Carta aos bigodes mui pretos em cima de sorrisos mui extraterrestres



Caro senhor vaqueiro,

Como tem estado? Passei os últimos dias com lembranças teimosas na cabeça. Daquelas lembranças sensoriais demais, que têm cheiros, sons e comichões espalhadas pelo corpo; elas vêm, se vão, voltam, somem, dão lugar a outras, gritam e eu me rendo. Mas espero que tenha estado bem.
Suas botinas duras, repletas de barro e impiedosamente surradas estão aqui. Assim como as cabaças amigas e velhas e os chapéus, bonés e toucas que se puseram por longos anos a mistificar sua careca vistosa, mas nem um pouco grisalha. Tudo isso está aqui e tudo me traz à mente imagens de um campo vasto, de animais robustos, ventania calmíssima, céu limpinho e canto de curiós.
Eu sinto falta, sinto muita falta de como era antes, de poder correr até o senhor atrás de conforto ou simplesmente calor. Falando nisso, nunca senti tanto frio, acho que não sou só eu, mas só posso falar por mim. Entende? Claro que entende.

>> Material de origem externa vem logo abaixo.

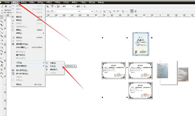Click Copy Properties From menu item
Screen dimensions: 195x116
26,44
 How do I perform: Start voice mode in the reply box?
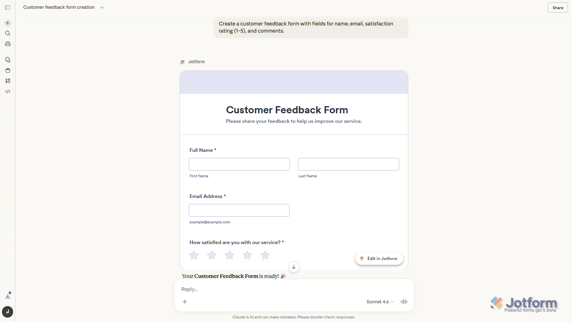pos(404,302)
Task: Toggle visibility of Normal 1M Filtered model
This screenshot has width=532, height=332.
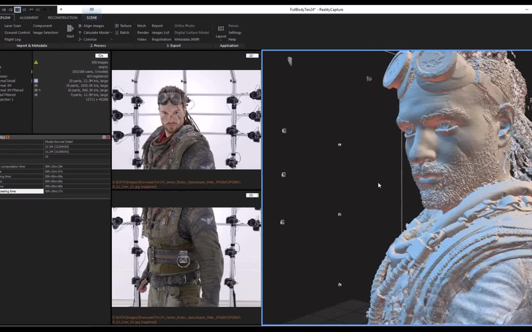Action: [36, 90]
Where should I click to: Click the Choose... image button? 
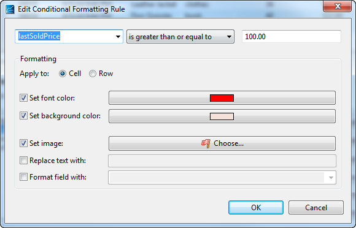(x=222, y=143)
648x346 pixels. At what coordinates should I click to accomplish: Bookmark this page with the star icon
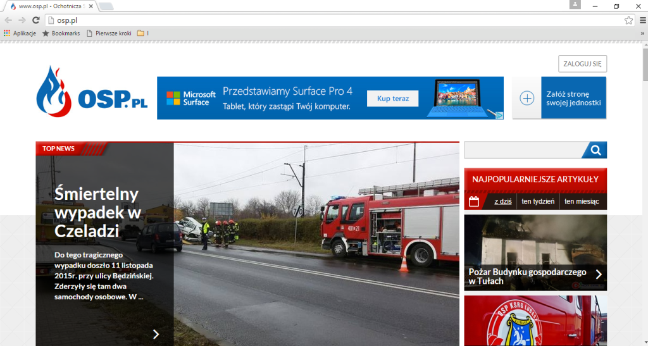[x=628, y=20]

Mas um belo instrumento é o acordeom, não é? Sanfona, como a gente costuma chamar por aqui. Pena que o tempo trouxe fadigas pra ti, e trouxe pra mim, dessa maneira. Tenho vontade de aprender a tocá-lo, como se fosse um jeito de estar mais perto. Mas você, cansado e decidido, já me ensinaste a afinar a meia dúzia de cordas de um velho violão; basta, pra mim, que eu carregue isso como um legado, uma herança, um orgulho indizível.
Outro dia descobri que não é possível encontrar outra pessoa como você. Sempre soube, mas a cada dia que passa, um pedaço maior de certeza me acerta na cara. Por que é que me permitiram estar tão curto tempo ao seu lado? Vai saber...

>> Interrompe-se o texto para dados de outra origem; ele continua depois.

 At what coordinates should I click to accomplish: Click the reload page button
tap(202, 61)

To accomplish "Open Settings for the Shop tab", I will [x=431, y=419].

É sorte desse tal deus eu não acreditar muito nele. Porque, se eu acreditasse, ah, ele se veria comigo. Tanta gente ruim por aí, tanta lesma e erva daninha no jardim celeste, e ele fica se ocupando em dar doença para gente bacana e de valor como você? E depois ele vem me falar de pecado e que coisas ruins, só com O coisa ruim. Acho que isso não passa de crise de identidade: ele é O coisa ruim. Tudo bem, tudo bem, eu não acredito nele, mas não tinha ninguém mais pra xingar...
Quero te contar dos meus dias, das minhas descobertas, dos meus medos e daquelas tantas coisas que ficaram pra sempre aqui, entaladas, quando foi embora. Quero ouvir o que tem pra dizer, sempre, pois sempre foram as palavras mais sábias que pude ouvir. Quando será que te vejo de novo? Deve demorar, isso se algum dia calhar que aconteça.

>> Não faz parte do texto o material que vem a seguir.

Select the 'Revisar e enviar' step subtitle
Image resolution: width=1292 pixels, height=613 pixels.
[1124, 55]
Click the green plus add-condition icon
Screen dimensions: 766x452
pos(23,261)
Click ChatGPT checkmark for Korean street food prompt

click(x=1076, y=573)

Só que, por mais que isso me incomode, quer dizer, estar longe assim incomode, eu não sou egoísta o bastante para querer atrapalhar o seu descanso. Afinal, nenhum de nós pediu para vir a este mundo, simplesmente aconteceu. E ele é tão ruim, tão feio e sujo em certos lugares, que, às vezes, a gente deseja que não tivesse vindo. Mas isso é uma grande besteira, eu sei e você também sabe que querer nunca ter vindo é besteira. Se essa é a nossa única chance de fazer coisas boas ou de só fazer parte de coisas boas, já basta, já vale toda uma cesta de coisas ruins, feias e sujas.
E por isso fico tranquilo. Porque você fez a sua cota de coisas boas e até as cotas de outras pessoas. Então agora, que chegou ao fim sua existência consciente, pode ir, com toda a paz do mundo, espalhar cada célula, cada átomo do seu outrora bem composto corpo pela terra.
Porque eu ainda te sinto aqui, sabe, e não deve ter nada forte o suficiente pra me fazer deixar de sentir. Porque todas as vezes que eu pensar em bigodes bem pretos cuidados em cima de um sorriso tão bonito como este seu, vou ter certeza que eles são de outro mundo e que vou senti-los até que a minha vez de me espalhar por aí chegue. Porque, senhor vaqueiro, a vida é muito curta e talvez eu nem tenha muito tempo sobrando da minha, mas pode ficar sabendo que não vou parar de escrever pra você.